[Start of section]

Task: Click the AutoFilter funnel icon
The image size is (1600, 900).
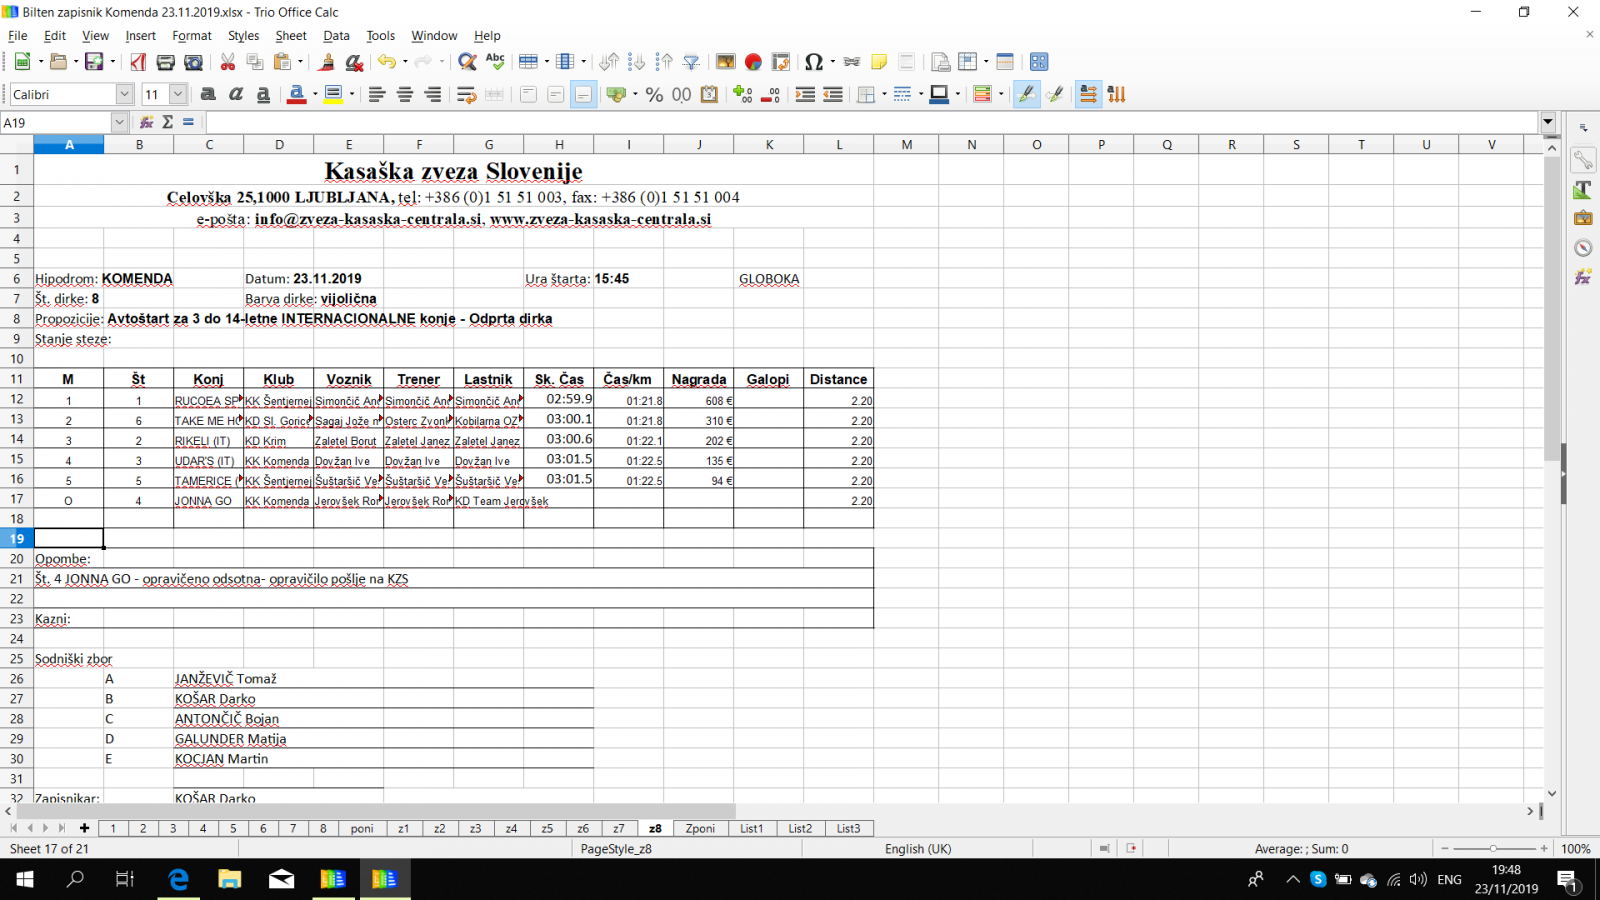Action: coord(691,62)
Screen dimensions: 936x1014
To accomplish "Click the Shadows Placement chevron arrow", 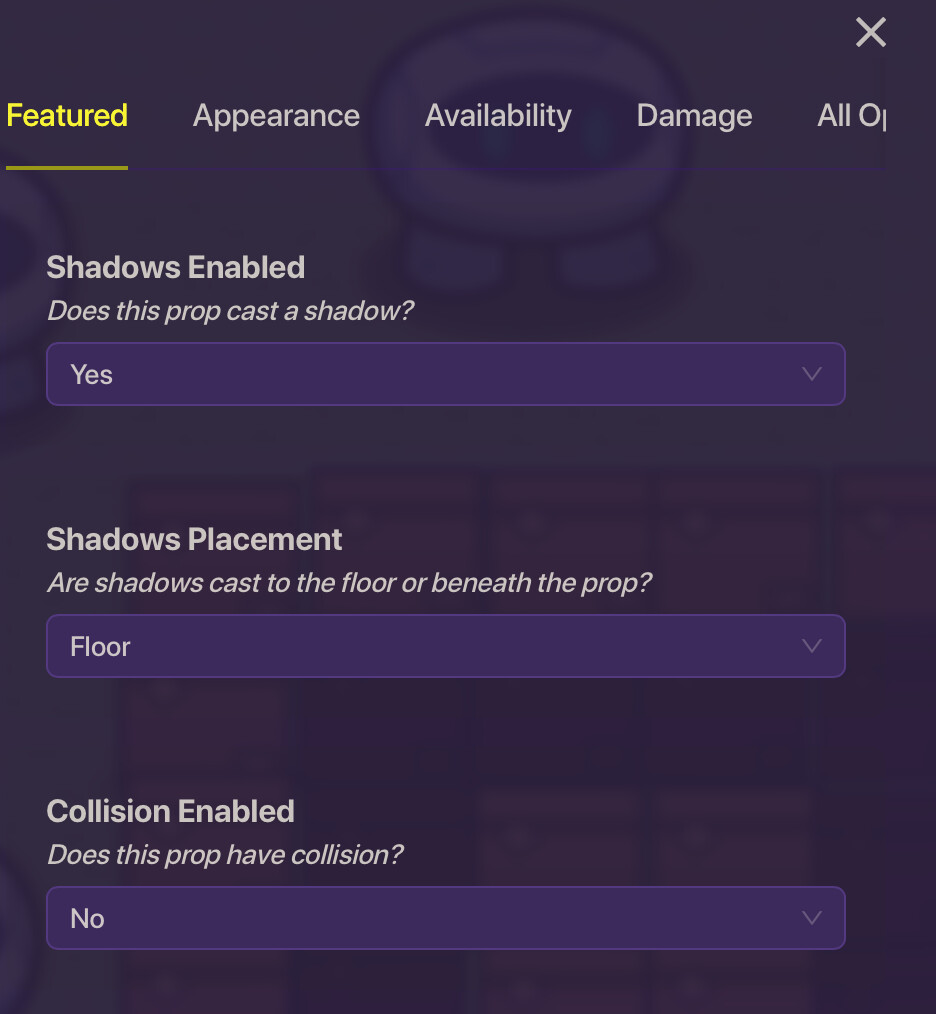I will [812, 646].
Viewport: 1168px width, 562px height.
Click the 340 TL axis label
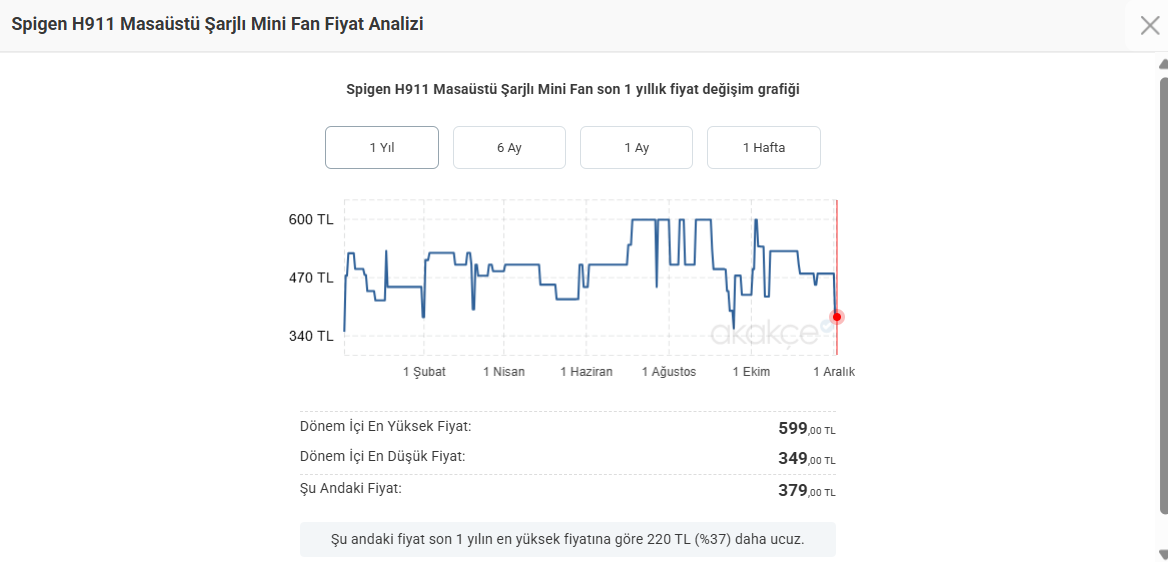311,336
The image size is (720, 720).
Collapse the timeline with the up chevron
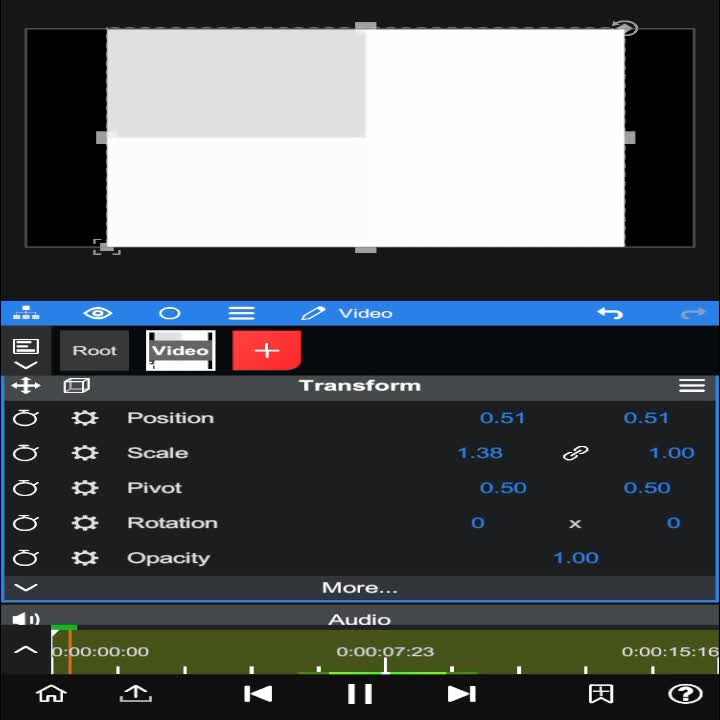coord(26,650)
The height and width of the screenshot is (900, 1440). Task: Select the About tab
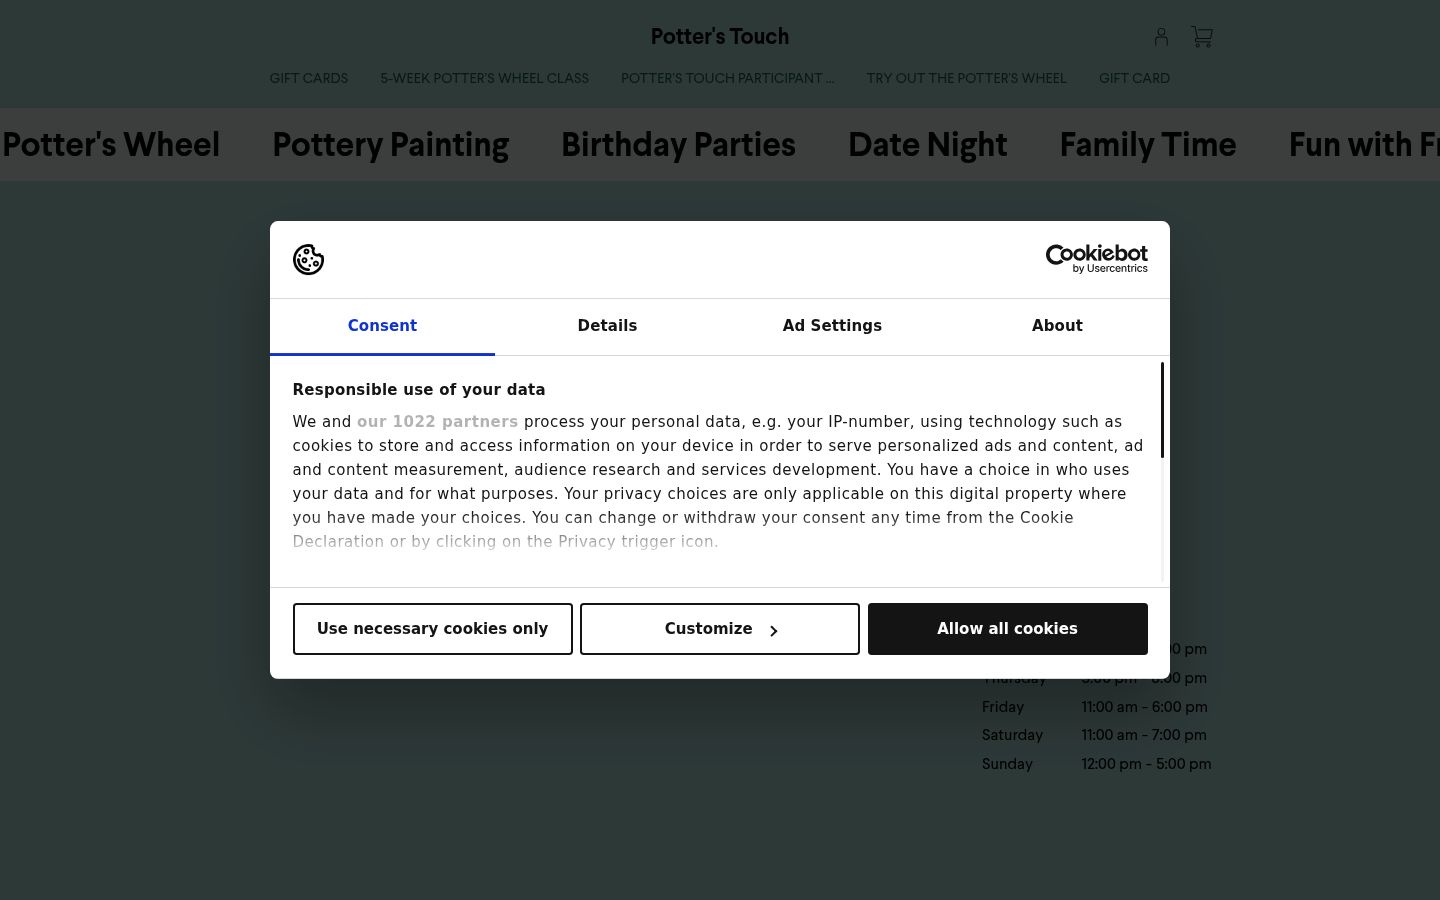pos(1057,326)
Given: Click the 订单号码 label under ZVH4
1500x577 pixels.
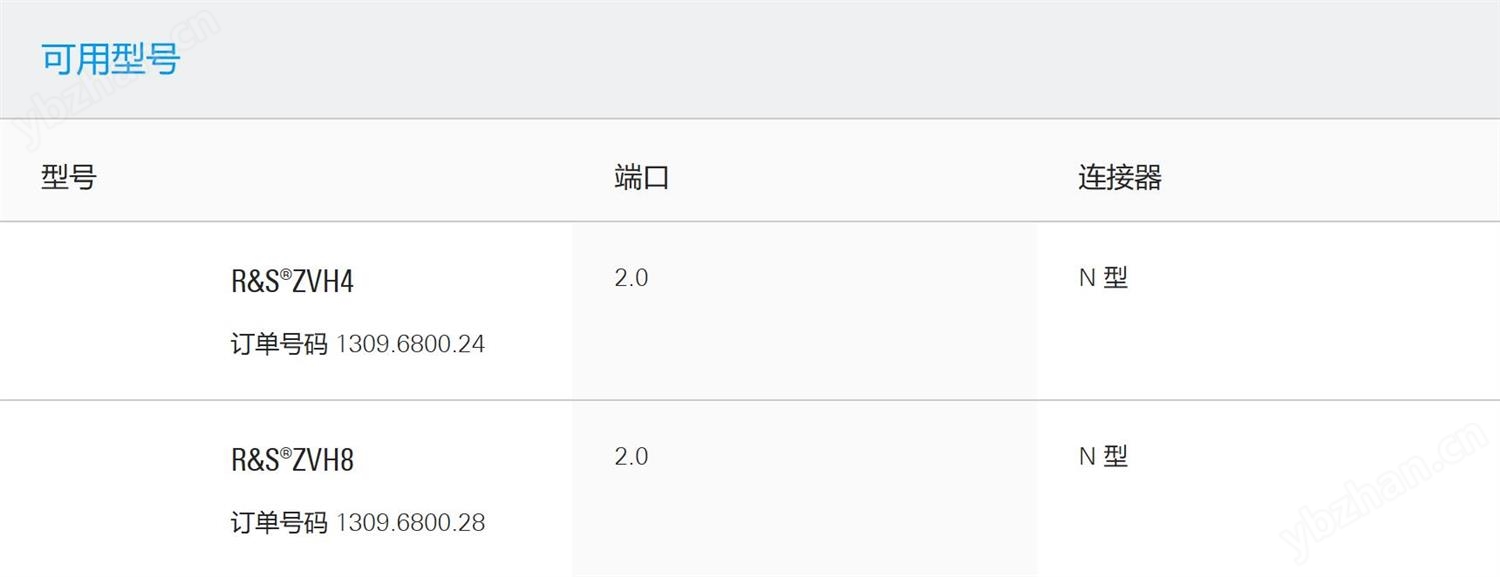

[End of section]

What you should do:
Please restate, word for word, the lines from the one with "The image size is (720, 720)." through the final line of the material, both included, and omit the pictures.

Expected answer:
The image size is (720, 720).
Collapse the timeline with the up chevron
coord(26,650)
The height and width of the screenshot is (900, 1440). Task: Select the About tab
pos(1057,326)
Given: Click the 订单号码 label under ZVH4
1500x577 pixels.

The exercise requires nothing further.